I don't agree that there is no other possible Social Security reform aside from what you say. The continuing viability of this program, and its importance to seniors, may require creative thinking. Again, if I retire with a decent private savings account, as I hope to, I would accept some reduction in the benefits I have "paid for" to this point. Your post doesn't address means testing, even gentle differentiation among payouts by income and wealth that could help keep the trust solvent.
I appreciate your comments.
I spent more than 20 years working for a means tested program, including five on the front line as an eligibility worker and some years after that reviewing those decisions. I consider means testing to be inherently dehumanizing both for the applicant and the employee, and thus I completely oppose means testing. I encourage you to go with someone to apply for Medicaid, Food Stamps, TANF, or some other "welfare" benefit and see what this experience is like. While I do not assert that evil people created this process, it would be evil to creat it once again.
Further, I consider it entirely a matter of tax policy that there might be any question whether Social Security is able to pay its promised benefits in perpetuity. For the vast population Social Security is part of their retirement plan. Most fixed benefit plans originating in earlier times explicitly took SS benefits into account when setting benefit levels. I have no faith that federal policy related to means testing would keep the benefit level at such a level as to retain the entirely justified quality of life expectation of more than a hundred million Americans. Social Security is not a safety net, it is part of the retirement planning that most Americans rely on.
The change in tax policy I have suggested would entirely eliminate this question of funding Social Security and would create bountiful surpluses adequate to pay for universal health care as well as meet other demands for public goods. It is outrageous that the relatively poor pay payroll taxes at a higher rate than the wealthy and that those who derive their income from investments, including those who are able to designate whether income is "earned" or "investment," avoid paying payroll taxes altogether.
I third the appreciation for the the first reader blog.
One challenge with SS reform is that it's long been represented as some kind of pension fund. Most people think that the government raids the SS "fund" and that it will run out of money some day so that we won't get back what we put in. But as I'm sure you're aware, there is no such fund. While the benefits we receive are tied to the payroll taxes we have paid, payroll tax income does not go directly to SS. FICA is essentially a tax and a regressive tax at that.
Regressive taxation is bad, so you are quite right that the ceiling should be eliminated.
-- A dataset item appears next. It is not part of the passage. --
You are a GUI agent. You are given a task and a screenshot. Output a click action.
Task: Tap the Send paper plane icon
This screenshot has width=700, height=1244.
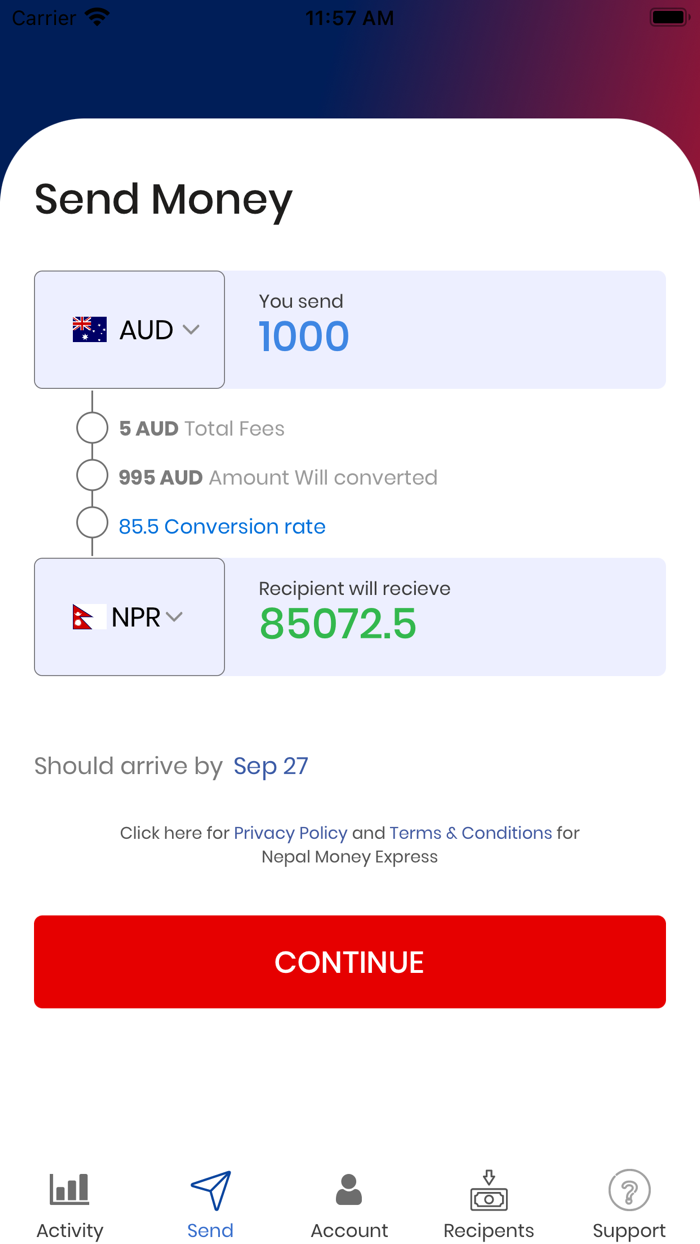[x=210, y=1190]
But eliminating the tax ceiling while maintaining a benefit ceiling is not politically viable as long as people believe that SS is like a pension. People would perceive the government to be stealing their pensions rather than simply raising their taxes.
Unfortunately, the trend of SS reform proposals tend to go the other direction--treating SS as a pension fund which needs to be protected from government greed, e.g. Al Gore's lockbox.
Thank you. I have addressed the FICA regressive tax issue at the cross post. While it is not a perfect solution, by setting FICA as a floor tax on all income of all sorts and at all levels, one substantially reduces the regressiveness of the whole tax system while at the same time producing substantial revenue for important public programs. As I note there, those who pay FICA with income around $100 K are paying a marginal rate of 40 to 43 %, and those with substantially more income have a maximum marginal rate of 35%. This is outrageous.
Congratulations, Marquis, on being the first official dagblog reader-blogger.
What is this "social security" of which you speak? Because if it's anything like single-payer health insurance, mandatory employment insurance, and universal old-age pensions, I'm all for it.
I believe in Canuckistanadaburg it is called universal old age pensions.
Is Canuckistanadaburg near Schenectady?